EXCERPT PROVIDED:
What parents need to know

Educational value

The Testing provides a relatively realistic picture of what it might take to survive alone on the road after civilization has collapsed. The characters follow standard survival and first-aid practices but don't indulge in the kinds of superheroics found in other dystopian fictions.

Positive messages

The Testing emphasizes the importance of fair play and personal values, even in the face of life-or-death struggles. Cia has opportunities to get ahead by letting someone else be hurt, but she always struggles to find a way to protect herself without descending to the worst forms of behavior.

Positive role models

In The Testing, protagonist Cia Vale is presented as smart, brave, resourceful, and trustworthy. She's not perfect, but she wants to succeed and make a better life for herself. She's offered many chances to succeed at the expense of others, but she usually finds a way to progress in The Testing while playing fair with her fellow contestants.

INFORMATION SUPPLIED:
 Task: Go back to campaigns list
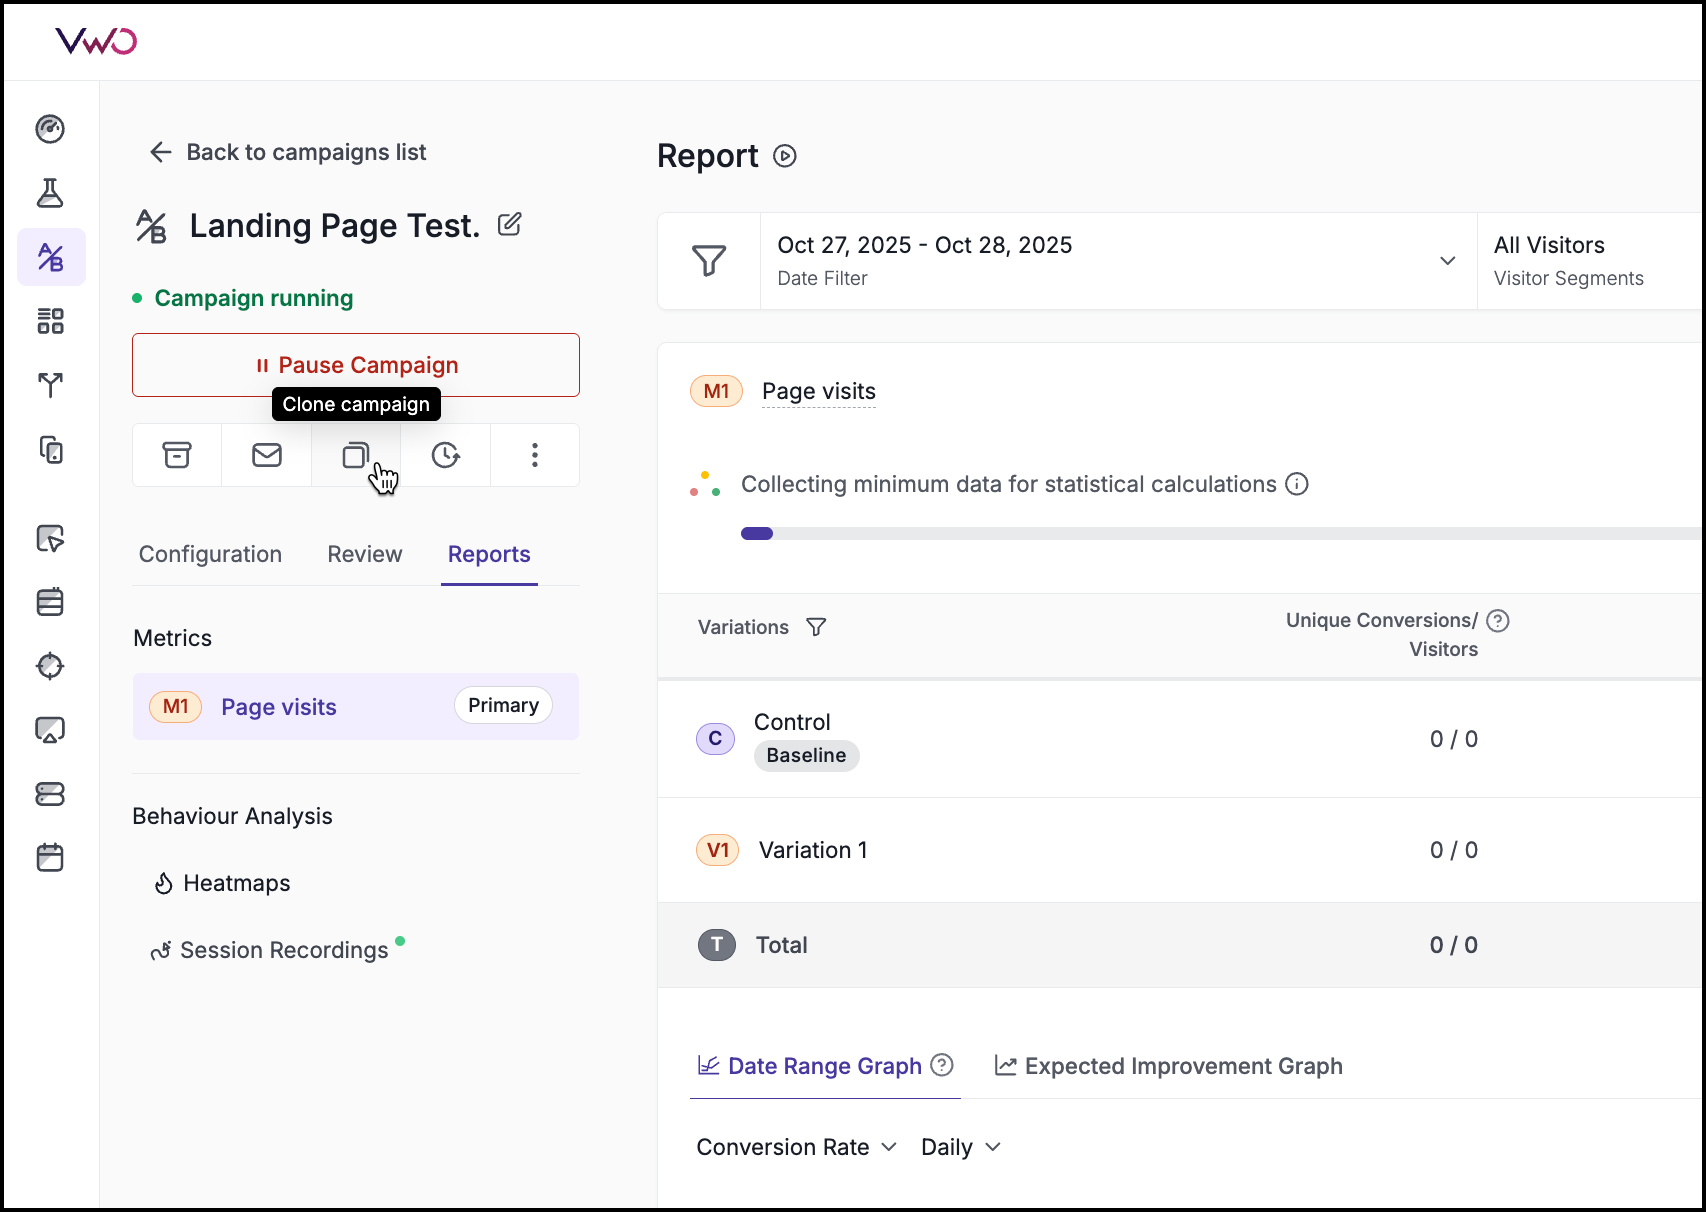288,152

--

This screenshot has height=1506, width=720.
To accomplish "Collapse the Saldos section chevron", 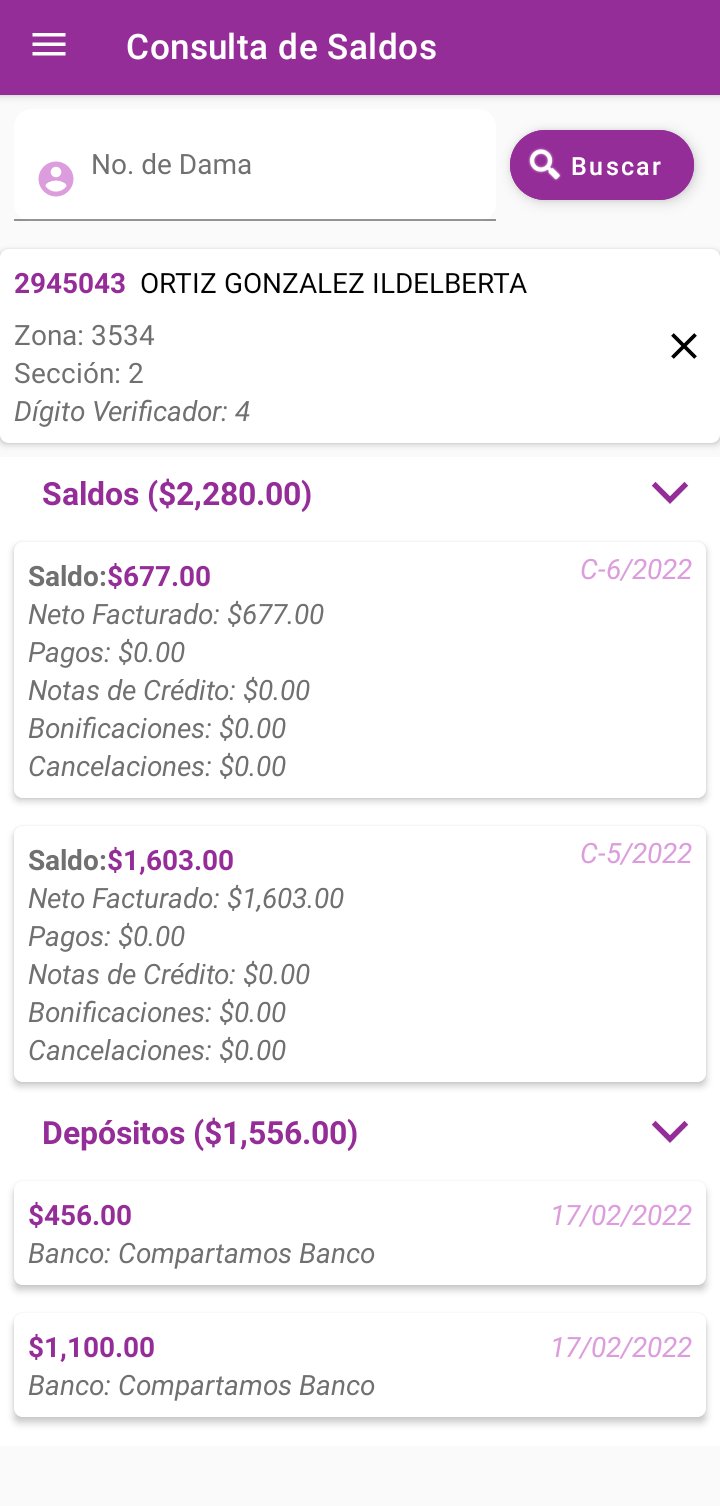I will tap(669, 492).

* * *

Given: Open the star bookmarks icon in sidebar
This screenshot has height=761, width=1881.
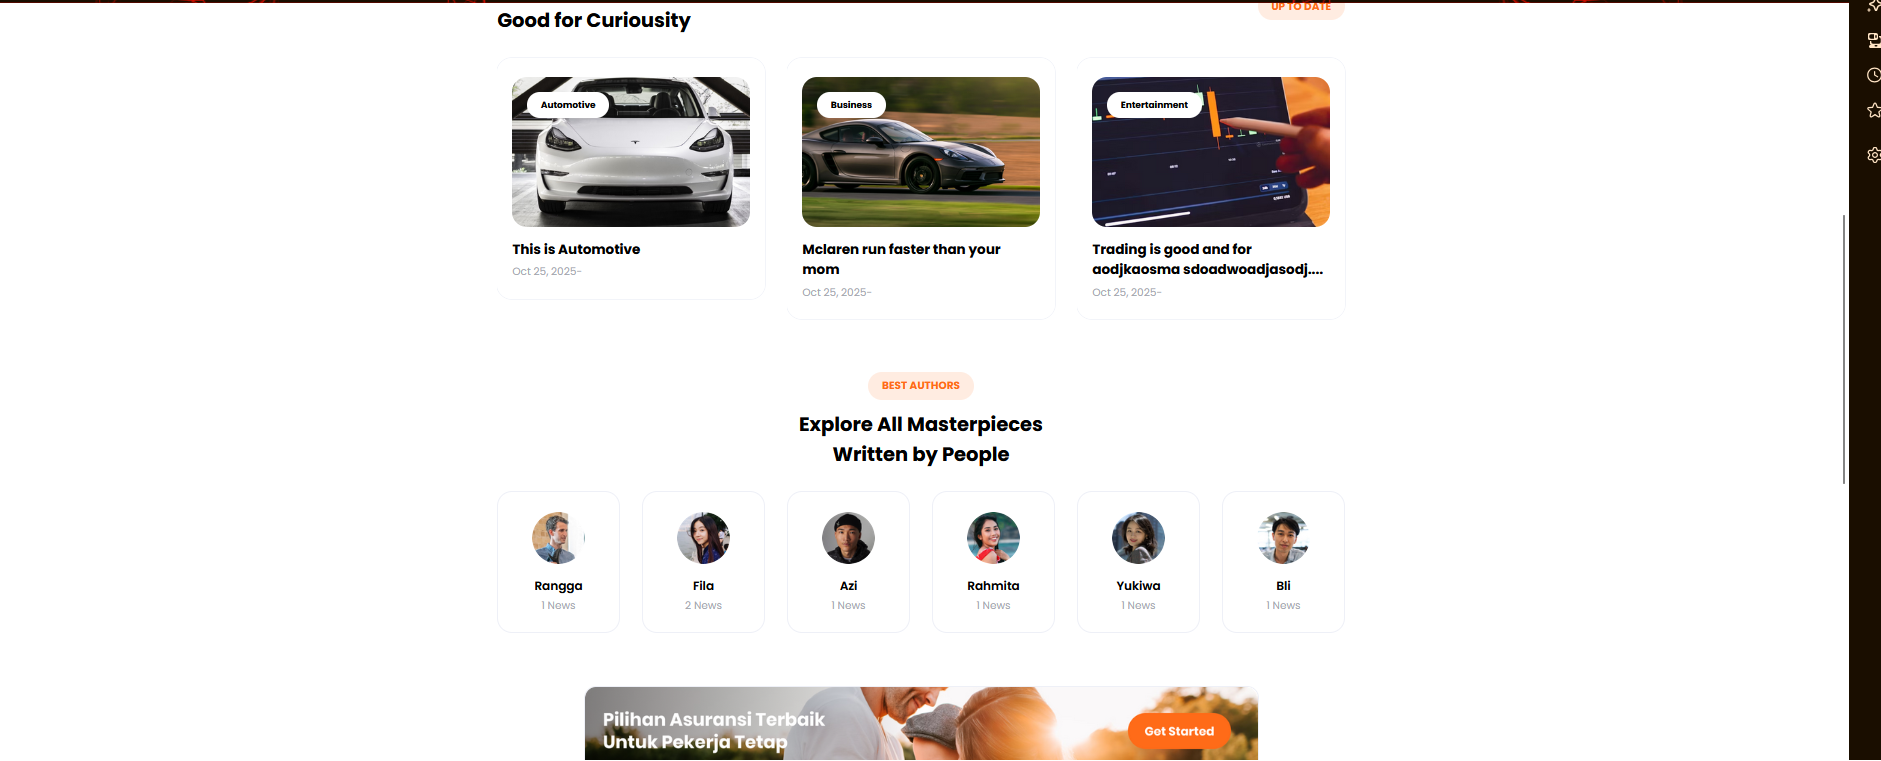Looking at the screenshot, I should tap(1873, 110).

WHAT IS ASKED:
a) Output the parents' guide from "Educational value" down to "forms of behavior.", with every word unchanged.
b) Check each statement against the parents' guide and answer yes or no, quoting the words that settle it: (i) Cia Vale is presented as smart, brave, resourceful, and trustworthy. (ii) The characters indulge in the kinds of superheroics found in other dystopian fictions. (iii) Cia is presented as perfect.
c) List every quality that the parents' guide says protagonist Cia Vale is presented as having.

WRITTEN ANSWERS:
a)
Educational value

The Testing provides a relatively realistic picture of what it might take to survive alone on the road after civilization has collapsed. The characters follow standard survival and first-aid practices but don't indulge in the kinds of superheroics found in other dystopian fictions.

Positive messages

The Testing emphasizes the importance of fair play and personal values, even in the face of life-or-death struggles. Cia has opportunities to get ahead by letting someone else be hurt, but she always struggles to find a way to protect herself without descending to the worst forms of behavior.

b)
(i) Yes: "protagonist Cia Vale is presented as smart, brave, resourceful, and trustworthy"
(ii) No: "don't indulge in the kinds of superheroics found in other dystopian fictions"
(iii) No: "She's not perfect"

c) smart, brave, resourceful, trustworthy